__DIRECTIONS__
Copy the records below line for line, without changing anything.

__DATA FOR THE TASK__
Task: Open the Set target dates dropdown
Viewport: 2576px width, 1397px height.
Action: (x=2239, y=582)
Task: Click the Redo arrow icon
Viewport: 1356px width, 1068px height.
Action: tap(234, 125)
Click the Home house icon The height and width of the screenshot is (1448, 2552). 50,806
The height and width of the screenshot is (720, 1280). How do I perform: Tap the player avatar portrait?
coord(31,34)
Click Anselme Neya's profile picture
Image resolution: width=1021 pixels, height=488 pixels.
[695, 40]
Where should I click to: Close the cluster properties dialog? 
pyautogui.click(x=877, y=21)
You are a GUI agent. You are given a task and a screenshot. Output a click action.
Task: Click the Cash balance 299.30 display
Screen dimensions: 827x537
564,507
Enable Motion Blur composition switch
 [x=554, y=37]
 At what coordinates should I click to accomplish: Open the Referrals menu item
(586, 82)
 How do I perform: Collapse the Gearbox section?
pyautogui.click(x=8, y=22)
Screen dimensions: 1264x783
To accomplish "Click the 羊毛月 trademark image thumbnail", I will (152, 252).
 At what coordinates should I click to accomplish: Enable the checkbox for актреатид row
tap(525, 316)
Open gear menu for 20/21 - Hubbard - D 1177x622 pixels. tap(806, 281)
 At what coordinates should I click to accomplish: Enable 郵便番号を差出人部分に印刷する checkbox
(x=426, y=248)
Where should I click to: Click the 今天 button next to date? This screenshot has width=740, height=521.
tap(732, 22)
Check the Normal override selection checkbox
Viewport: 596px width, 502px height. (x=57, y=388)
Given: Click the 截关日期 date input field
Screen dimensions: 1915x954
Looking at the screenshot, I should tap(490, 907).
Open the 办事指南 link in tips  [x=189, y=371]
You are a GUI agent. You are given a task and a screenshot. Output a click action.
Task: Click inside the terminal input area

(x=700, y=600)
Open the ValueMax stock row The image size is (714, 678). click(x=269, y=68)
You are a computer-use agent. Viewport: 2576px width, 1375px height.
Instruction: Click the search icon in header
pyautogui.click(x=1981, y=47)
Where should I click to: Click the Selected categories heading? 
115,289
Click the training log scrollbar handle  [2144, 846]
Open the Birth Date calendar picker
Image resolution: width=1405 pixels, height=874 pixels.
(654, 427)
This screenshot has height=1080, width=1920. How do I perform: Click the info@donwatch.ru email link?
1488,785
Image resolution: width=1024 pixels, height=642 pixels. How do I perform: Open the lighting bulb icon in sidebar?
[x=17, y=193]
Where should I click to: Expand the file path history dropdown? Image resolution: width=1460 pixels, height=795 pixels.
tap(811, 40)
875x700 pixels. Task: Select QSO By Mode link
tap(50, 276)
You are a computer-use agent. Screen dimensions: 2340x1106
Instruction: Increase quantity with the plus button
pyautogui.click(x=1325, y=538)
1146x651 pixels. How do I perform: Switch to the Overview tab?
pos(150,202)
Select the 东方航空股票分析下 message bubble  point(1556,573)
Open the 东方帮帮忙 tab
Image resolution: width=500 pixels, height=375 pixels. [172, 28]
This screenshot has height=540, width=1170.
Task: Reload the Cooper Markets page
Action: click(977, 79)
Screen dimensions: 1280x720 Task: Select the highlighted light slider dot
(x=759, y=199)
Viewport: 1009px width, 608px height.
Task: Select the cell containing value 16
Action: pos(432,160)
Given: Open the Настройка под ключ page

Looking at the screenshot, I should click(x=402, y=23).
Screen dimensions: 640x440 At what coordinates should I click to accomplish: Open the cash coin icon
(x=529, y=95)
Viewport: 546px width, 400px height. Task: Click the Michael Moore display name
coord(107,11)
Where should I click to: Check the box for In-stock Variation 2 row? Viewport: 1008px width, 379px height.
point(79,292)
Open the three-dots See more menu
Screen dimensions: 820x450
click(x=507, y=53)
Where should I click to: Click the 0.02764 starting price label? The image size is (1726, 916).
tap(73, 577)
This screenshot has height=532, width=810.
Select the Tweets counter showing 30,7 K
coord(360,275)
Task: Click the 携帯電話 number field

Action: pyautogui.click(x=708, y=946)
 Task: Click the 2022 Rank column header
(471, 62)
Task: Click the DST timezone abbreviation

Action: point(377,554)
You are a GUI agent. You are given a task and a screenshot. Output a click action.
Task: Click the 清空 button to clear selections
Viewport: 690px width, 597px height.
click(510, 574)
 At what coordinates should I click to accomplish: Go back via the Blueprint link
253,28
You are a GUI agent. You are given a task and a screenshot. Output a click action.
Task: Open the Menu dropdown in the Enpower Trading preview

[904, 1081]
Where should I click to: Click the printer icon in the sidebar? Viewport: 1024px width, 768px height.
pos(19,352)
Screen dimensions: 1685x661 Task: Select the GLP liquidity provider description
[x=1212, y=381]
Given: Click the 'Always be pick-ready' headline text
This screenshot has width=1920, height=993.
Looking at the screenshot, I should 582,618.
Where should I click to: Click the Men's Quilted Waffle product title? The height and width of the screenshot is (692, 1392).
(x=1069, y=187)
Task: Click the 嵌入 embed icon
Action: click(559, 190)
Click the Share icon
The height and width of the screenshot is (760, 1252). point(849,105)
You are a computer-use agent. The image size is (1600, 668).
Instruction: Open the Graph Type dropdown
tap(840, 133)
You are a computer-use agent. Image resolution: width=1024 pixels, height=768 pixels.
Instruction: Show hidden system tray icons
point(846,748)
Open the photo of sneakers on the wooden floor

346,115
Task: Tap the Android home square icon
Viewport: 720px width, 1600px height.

__COMPLETE RESPONSE__
Task: Open the Set target dates dropdown
Viewport: 2576px width, 1397px height.
Action: (x=2239, y=582)
Task: Click the Redo arrow icon
Viewport: 1356px width, 1068px height.
Action: tap(234, 125)
Click the Home house icon The height and width of the screenshot is (1448, 2552). 50,806
The height and width of the screenshot is (720, 1280). How do I perform: Tap the player avatar portrait?
coord(31,34)
Click Anselme Neya's profile picture
Image resolution: width=1021 pixels, height=488 pixels.
[695, 40]
Where should I click to: Close the cluster properties dialog? 
pyautogui.click(x=877, y=21)
You are a GUI agent. You are given a task and a screenshot. Output a click action.
Task: Click the Cash balance 299.30 display
Screen dimensions: 827x537
564,507
Enable Motion Blur composition switch
 [x=554, y=37]
 At what coordinates should I click to accomplish: Open the Referrals menu item
(586, 82)
 How do I perform: Collapse the Gearbox section?
pyautogui.click(x=8, y=22)
Screen dimensions: 1264x783
To accomplish "Click the 羊毛月 trademark image thumbnail", I will (152, 252).
 At what coordinates should I click to accomplish: Enable the checkbox for актреатид row
tap(525, 316)
Open gear menu for 20/21 - Hubbard - D 1177x622 pixels. tap(806, 281)
 At what coordinates should I click to accomplish: Enable 郵便番号を差出人部分に印刷する checkbox
(x=426, y=248)
Where should I click to: Click the 今天 button next to date? This screenshot has width=740, height=521.
tap(732, 22)
Check the Normal override selection checkbox
Viewport: 596px width, 502px height. (x=57, y=388)
Given: Click the 截关日期 date input field
Screen dimensions: 1915x954
Looking at the screenshot, I should tap(490, 907).
Open the 办事指南 link in tips  [x=189, y=371]
You are a GUI agent. You are given a task and a screenshot. Output a click action.
Task: Click inside the terminal input area

(x=700, y=600)
Open the ValueMax stock row The image size is (714, 678). click(x=269, y=68)
You are a computer-use agent. Viewport: 2576px width, 1375px height.
Instruction: Click the search icon in header
pyautogui.click(x=1981, y=47)
Where should I click to: Click the Selected categories heading? 
115,289
Click the training log scrollbar handle  [2144, 846]
Open the Birth Date calendar picker
Image resolution: width=1405 pixels, height=874 pixels.
(654, 427)
This screenshot has height=1080, width=1920. How do I perform: Click the info@donwatch.ru email link?
1488,785
Image resolution: width=1024 pixels, height=642 pixels. How do I perform: Open the lighting bulb icon in sidebar?
[x=17, y=193]
Where should I click to: Expand the file path history dropdown? Image resolution: width=1460 pixels, height=795 pixels.
tap(811, 40)
875x700 pixels. Task: Select QSO By Mode link
tap(50, 276)
You are a computer-use agent. Screen dimensions: 2340x1106
Instruction: Increase quantity with the plus button
pyautogui.click(x=1325, y=538)
1146x651 pixels. How do I perform: Switch to the Overview tab?
pos(150,202)
Select the 东方航空股票分析下 message bubble  point(1556,573)
Open the 东方帮帮忙 tab
Image resolution: width=500 pixels, height=375 pixels. [172, 28]
This screenshot has height=540, width=1170.
Task: Reload the Cooper Markets page
Action: click(977, 79)
Screen dimensions: 1280x720 Task: Select the highlighted light slider dot
(x=759, y=199)
Viewport: 1009px width, 608px height.
Task: Select the cell containing value 16
Action: pos(432,160)
Given: Open the Настройка под ключ page

Looking at the screenshot, I should click(x=402, y=23).
Screen dimensions: 640x440 At what coordinates should I click to accomplish: Open the cash coin icon
(x=529, y=95)
Viewport: 546px width, 400px height. Task: Click the Michael Moore display name
coord(107,11)
Where should I click to: Check the box for In-stock Variation 2 row? Viewport: 1008px width, 379px height.
point(79,292)
Open the three-dots See more menu
Screen dimensions: 820x450
click(x=507, y=53)
Where should I click to: Click the 0.02764 starting price label? The image size is (1726, 916).
tap(73, 577)
This screenshot has height=532, width=810.
Select the Tweets counter showing 30,7 K
coord(360,275)
Task: Click the 携帯電話 number field

Action: pyautogui.click(x=708, y=946)
 Task: Click the 2022 Rank column header
(471, 62)
Task: Click the DST timezone abbreviation

Action: point(377,554)
You are a GUI agent. You are given a task and a screenshot. Output a click action.
Task: Click the 清空 button to clear selections
Viewport: 690px width, 597px height.
click(510, 574)
 At what coordinates should I click to accomplish: Go back via the Blueprint link
253,28
You are a GUI agent. You are given a task and a screenshot. Output a click action.
Task: Open the Menu dropdown in the Enpower Trading preview

[904, 1081]
Where should I click to: Click the printer icon in the sidebar? Viewport: 1024px width, 768px height.
pos(19,352)
Screen dimensions: 1685x661 Task: Select the GLP liquidity provider description
[x=1212, y=381]
Given: Click the 'Always be pick-ready' headline text
This screenshot has width=1920, height=993.
Looking at the screenshot, I should 582,618.
Where should I click to: Click the Men's Quilted Waffle product title? The height and width of the screenshot is (692, 1392).
(x=1069, y=187)
Task: Click the 嵌入 embed icon
Action: click(559, 190)
Click the Share icon
The height and width of the screenshot is (760, 1252). point(849,105)
You are a computer-use agent. The image size is (1600, 668).
Instruction: Open the Graph Type dropdown
tap(840, 133)
You are a computer-use agent. Image resolution: width=1024 pixels, height=768 pixels.
Instruction: Show hidden system tray icons
point(846,748)
Open the photo of sneakers on the wooden floor

346,115
Task: Tap the Android home square icon
Viewport: 720px width, 1600px height.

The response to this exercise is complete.